> [Supplied text]:
-- Opening Marker --
This week I’ve been eating up all the coverage from GDC, scouring blogs and Twitter and attempting to live vicariously through the writers in attendance. The dozens of fantastic presentations have given me reading material for weeks, but I was especially blown away and thoroughly inspired by the Indie Games Summit. Jim Rossignol described 2008 as the year indie development “was confirmed as a vital, valid movement within the world of gaming”, a statement that is strongly supported by this year’s presentations. The excitement, potential and innovation coming from small development studios is simply staggering.
Inspired in part by Petri Purho’s “5-minute game” magic trick, I decided to see if I could put together a small functional game in the scope of an afternoon. I didn’t quite meet my time goal (for reasons I’ll explain below), but finally did put together a small game called Rockwell, Papyrus, Skia.

The goal of the game is to identify which text sample won the game of rock, paper, scissors based on their typeface. I’m a bit of a wannabe font nerd, and I thought this would be a neat way to combine my two interests.
Why wasn’t I able to finish the game in one afternoon? My initial plan was use the LÖVE engine’s graphics library to load the Fonts I wanted to use. However, I ran into a snag: I either had to distribute copyrighted Fonts with the source code, or dynamically load them from the player’s machine. The latter approach was tempting, but fonts files are stored across several system folders and I was only interested in a handful of commonly used fonts. In the end I decided to render the text in advance as images, which lengthened my development time to two and a half afternoons.
-- Closing Marker --
> [Your objective]: Continue the post about building the Rockwell, Papyrus, Skia game, starting right after its last sentence.

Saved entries
-- Opening Marker --
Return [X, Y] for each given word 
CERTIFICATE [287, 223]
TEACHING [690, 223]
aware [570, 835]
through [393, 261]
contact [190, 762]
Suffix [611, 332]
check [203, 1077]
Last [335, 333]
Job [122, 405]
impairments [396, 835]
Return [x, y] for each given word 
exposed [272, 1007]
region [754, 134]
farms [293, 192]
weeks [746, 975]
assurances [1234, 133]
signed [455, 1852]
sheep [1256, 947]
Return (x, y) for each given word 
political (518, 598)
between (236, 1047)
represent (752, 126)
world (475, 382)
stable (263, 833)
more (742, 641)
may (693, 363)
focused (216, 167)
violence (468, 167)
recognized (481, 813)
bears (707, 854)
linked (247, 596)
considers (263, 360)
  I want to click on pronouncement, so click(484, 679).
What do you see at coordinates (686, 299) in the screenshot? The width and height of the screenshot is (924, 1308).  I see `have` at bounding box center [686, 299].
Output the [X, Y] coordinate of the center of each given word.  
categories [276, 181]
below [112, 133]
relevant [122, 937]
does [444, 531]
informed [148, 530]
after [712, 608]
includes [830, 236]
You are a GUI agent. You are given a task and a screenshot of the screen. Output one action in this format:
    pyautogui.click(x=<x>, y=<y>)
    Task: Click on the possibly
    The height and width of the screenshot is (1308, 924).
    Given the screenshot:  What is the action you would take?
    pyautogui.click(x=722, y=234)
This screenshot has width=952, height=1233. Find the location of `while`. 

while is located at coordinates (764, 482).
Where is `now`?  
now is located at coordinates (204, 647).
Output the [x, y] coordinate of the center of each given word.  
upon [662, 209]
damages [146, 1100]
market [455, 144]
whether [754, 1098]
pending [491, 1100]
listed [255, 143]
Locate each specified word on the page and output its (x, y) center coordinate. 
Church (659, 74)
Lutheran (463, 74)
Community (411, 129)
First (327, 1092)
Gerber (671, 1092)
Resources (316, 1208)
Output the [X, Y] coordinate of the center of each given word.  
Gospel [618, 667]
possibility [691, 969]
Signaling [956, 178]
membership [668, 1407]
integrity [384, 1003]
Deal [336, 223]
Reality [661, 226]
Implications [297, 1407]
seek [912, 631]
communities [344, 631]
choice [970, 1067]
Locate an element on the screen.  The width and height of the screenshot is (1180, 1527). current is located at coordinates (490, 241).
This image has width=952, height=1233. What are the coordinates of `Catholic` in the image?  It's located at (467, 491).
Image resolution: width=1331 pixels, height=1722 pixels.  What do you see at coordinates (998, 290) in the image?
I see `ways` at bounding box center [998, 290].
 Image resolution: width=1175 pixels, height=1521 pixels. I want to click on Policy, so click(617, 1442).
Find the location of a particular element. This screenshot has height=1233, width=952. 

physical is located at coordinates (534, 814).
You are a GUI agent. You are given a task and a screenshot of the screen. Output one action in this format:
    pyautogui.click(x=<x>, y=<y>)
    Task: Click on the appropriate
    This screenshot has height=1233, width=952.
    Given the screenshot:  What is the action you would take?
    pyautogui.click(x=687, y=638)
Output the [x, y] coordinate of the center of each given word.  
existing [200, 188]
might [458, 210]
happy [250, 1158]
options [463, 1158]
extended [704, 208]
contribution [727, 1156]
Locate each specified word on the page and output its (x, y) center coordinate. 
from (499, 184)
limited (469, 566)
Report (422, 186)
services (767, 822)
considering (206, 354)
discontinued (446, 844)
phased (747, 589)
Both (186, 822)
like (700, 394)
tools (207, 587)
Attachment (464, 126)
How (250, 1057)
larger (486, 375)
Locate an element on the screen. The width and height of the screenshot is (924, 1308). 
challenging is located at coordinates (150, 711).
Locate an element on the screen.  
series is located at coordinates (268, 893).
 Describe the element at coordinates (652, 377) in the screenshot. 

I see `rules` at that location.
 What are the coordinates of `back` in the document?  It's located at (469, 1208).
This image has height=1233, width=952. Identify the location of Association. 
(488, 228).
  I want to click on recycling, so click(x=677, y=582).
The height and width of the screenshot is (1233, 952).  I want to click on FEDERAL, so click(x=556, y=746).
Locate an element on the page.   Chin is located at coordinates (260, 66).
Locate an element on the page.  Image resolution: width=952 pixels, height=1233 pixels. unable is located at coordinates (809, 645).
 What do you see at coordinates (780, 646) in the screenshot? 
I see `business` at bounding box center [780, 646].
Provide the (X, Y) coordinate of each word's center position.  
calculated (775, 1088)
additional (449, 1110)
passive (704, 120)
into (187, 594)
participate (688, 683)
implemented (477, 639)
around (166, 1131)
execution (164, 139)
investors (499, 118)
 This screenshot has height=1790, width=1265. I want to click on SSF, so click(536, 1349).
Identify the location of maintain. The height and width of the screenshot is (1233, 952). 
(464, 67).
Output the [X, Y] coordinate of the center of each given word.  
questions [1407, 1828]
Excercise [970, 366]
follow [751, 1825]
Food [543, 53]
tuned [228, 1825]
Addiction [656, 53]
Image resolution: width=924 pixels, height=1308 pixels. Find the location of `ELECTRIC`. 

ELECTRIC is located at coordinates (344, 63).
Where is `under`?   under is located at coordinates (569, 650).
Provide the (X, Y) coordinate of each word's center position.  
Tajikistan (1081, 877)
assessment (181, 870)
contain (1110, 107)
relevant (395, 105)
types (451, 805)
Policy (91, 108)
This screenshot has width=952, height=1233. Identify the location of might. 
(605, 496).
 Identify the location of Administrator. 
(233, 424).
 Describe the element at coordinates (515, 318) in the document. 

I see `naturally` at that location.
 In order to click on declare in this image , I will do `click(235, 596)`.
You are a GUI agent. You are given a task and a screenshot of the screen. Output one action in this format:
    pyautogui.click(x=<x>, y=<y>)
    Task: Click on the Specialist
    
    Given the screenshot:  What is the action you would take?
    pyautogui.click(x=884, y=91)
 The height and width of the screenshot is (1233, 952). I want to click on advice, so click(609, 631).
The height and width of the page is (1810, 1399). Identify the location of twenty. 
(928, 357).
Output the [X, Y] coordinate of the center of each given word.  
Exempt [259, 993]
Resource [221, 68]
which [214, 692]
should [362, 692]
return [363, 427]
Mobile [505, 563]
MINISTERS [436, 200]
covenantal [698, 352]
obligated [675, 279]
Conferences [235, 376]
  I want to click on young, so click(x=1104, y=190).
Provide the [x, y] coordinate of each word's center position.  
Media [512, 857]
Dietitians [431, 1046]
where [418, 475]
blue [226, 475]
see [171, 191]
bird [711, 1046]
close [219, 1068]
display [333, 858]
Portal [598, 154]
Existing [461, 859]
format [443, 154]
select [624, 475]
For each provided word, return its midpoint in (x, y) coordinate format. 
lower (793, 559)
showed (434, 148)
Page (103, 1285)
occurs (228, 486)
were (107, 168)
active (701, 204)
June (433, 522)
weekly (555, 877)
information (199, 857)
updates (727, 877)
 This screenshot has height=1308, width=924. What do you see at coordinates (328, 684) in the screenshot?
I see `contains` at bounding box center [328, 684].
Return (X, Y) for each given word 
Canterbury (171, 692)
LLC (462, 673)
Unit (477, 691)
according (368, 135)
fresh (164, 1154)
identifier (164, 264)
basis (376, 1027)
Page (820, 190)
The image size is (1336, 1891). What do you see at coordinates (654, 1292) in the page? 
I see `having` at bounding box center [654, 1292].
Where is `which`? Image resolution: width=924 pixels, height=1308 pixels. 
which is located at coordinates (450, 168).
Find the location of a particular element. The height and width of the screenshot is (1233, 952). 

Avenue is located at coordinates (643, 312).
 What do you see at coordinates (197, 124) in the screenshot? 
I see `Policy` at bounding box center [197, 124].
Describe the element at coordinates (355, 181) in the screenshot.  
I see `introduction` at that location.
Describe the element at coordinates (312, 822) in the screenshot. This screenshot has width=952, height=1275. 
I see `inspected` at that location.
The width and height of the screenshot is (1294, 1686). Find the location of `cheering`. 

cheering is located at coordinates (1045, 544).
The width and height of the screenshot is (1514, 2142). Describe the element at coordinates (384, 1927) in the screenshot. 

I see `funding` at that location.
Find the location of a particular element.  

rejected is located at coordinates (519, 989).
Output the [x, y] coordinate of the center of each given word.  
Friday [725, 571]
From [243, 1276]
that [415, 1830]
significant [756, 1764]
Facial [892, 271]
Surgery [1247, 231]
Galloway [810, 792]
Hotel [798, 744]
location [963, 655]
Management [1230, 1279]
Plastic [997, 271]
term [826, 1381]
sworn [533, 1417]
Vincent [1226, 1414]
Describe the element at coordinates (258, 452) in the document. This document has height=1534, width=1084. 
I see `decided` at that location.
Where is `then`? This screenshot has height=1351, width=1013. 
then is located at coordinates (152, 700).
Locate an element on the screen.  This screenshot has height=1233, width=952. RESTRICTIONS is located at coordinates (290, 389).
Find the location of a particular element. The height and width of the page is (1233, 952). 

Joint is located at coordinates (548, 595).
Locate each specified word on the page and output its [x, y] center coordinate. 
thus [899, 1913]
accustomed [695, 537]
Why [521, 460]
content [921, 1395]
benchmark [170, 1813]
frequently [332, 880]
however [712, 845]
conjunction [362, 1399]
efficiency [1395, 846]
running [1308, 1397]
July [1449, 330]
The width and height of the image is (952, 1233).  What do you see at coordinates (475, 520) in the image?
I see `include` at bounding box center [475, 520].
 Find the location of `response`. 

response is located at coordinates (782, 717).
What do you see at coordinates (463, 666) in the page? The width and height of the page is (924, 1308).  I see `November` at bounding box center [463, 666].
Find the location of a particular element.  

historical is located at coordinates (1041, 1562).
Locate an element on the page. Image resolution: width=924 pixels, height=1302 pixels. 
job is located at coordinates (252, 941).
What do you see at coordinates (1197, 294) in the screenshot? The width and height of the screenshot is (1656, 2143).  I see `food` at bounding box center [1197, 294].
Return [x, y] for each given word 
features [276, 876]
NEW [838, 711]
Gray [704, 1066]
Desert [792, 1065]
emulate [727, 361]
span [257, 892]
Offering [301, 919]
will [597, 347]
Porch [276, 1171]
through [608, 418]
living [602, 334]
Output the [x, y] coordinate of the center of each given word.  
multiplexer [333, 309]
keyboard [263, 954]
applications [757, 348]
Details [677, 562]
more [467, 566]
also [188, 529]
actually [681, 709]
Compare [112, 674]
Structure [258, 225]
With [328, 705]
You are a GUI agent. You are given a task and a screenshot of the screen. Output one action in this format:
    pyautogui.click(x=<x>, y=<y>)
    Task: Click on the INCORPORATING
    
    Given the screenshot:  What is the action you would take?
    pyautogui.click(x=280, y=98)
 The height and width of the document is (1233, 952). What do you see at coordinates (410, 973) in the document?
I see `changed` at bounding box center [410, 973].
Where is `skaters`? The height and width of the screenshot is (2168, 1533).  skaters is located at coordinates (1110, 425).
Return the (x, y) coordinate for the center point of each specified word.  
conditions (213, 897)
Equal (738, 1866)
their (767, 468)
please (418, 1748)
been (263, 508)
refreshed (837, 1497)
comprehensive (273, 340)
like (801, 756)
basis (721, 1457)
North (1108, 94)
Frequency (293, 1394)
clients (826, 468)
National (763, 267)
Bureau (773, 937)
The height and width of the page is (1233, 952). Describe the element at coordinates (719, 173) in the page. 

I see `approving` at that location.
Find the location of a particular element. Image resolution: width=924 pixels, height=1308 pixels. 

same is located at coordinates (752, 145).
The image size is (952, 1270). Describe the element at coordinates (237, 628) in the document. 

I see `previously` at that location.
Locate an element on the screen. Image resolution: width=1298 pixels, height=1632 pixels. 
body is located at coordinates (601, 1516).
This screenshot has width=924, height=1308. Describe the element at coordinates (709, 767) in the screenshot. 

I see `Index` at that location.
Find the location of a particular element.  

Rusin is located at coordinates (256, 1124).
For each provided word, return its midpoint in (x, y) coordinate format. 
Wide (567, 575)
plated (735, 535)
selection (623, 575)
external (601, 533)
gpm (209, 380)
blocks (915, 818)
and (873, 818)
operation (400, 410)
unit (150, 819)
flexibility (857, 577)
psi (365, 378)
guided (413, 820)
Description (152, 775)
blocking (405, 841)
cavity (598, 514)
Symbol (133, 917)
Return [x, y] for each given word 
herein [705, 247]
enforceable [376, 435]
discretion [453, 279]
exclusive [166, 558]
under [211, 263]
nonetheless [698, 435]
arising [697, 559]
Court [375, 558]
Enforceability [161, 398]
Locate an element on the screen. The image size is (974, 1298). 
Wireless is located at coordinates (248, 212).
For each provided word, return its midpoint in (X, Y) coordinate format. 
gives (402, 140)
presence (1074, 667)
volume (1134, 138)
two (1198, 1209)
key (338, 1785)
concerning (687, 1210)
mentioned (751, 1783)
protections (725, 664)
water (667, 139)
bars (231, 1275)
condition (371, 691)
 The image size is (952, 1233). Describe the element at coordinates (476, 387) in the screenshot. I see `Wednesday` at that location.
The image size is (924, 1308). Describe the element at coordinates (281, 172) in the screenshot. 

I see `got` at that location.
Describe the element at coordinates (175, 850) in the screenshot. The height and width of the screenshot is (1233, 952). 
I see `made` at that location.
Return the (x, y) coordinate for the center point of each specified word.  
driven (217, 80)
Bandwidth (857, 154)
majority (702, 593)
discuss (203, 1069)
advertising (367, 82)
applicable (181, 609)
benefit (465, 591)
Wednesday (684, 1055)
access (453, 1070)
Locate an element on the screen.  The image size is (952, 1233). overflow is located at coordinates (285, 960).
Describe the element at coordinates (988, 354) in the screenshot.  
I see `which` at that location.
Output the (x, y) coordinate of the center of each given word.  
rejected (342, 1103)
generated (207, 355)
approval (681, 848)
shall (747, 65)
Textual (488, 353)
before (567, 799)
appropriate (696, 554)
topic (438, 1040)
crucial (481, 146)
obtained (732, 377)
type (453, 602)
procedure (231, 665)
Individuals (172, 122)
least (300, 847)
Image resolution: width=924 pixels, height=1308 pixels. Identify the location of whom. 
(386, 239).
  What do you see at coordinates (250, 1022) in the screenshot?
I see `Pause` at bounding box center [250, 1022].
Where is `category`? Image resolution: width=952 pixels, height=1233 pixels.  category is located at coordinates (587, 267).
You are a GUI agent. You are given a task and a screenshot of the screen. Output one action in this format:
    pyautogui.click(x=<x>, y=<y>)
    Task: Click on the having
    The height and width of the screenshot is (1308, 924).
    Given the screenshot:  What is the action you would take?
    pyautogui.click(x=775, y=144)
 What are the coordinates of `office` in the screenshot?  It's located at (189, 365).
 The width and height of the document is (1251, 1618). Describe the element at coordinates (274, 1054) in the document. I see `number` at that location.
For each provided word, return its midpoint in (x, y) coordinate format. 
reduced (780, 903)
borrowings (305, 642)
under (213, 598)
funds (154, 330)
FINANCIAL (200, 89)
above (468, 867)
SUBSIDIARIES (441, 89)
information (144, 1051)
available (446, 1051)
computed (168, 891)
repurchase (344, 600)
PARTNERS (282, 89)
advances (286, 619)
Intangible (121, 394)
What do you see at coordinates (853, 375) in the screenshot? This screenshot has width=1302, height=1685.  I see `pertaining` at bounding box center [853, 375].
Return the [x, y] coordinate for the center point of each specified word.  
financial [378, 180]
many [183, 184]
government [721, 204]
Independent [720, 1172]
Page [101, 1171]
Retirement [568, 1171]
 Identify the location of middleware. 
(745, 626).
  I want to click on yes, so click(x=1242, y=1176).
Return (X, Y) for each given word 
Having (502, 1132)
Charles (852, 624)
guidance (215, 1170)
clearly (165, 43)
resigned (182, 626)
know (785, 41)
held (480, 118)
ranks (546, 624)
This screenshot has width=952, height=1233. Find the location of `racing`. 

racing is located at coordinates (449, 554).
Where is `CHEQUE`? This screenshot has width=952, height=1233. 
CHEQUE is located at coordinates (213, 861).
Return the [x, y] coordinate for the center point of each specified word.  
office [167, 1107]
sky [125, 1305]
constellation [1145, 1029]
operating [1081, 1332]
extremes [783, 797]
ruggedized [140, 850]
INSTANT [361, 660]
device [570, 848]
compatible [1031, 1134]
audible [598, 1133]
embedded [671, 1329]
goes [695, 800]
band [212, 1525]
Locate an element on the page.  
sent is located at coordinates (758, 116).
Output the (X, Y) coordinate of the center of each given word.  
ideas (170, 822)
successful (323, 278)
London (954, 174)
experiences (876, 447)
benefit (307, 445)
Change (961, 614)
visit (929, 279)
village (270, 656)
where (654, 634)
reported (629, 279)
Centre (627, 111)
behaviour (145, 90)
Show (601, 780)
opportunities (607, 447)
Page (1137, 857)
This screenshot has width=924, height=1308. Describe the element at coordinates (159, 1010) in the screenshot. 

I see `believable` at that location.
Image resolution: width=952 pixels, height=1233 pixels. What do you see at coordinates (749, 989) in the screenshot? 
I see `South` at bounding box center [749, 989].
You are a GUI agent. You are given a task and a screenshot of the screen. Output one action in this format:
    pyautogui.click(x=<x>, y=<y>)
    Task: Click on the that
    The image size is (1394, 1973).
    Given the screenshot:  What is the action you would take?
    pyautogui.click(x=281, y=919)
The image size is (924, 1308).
-- Closing Marker --
> [Task answer]:
You can run the game yourself in two ways:
- Download the
Windows-only executable. - Run RockwellPapyrusSkia.exe to play.
or…
- Download and install LÖVE (it’s multi-platform and very small).
- Download the
source files. - Double click RockwellPapyrusSkia.love to play.
You can access the source code by unzipping the .love file, and everything is GPL licensed so you’re free to distribute and modify the game as you please.
I hope you enjoy my second silly game. While it has served me very well, I don’t think I’ll use LÖVE again for my next project. It’s great for rapid prototypes, but I’d like to work with something a bit more powerful in the future. The lack of mouse hover callback, for instance, meant I couldn’t change the pointer to a hand when hovering over buttons. I’ll start checking out alternatives such as XNA and pygame.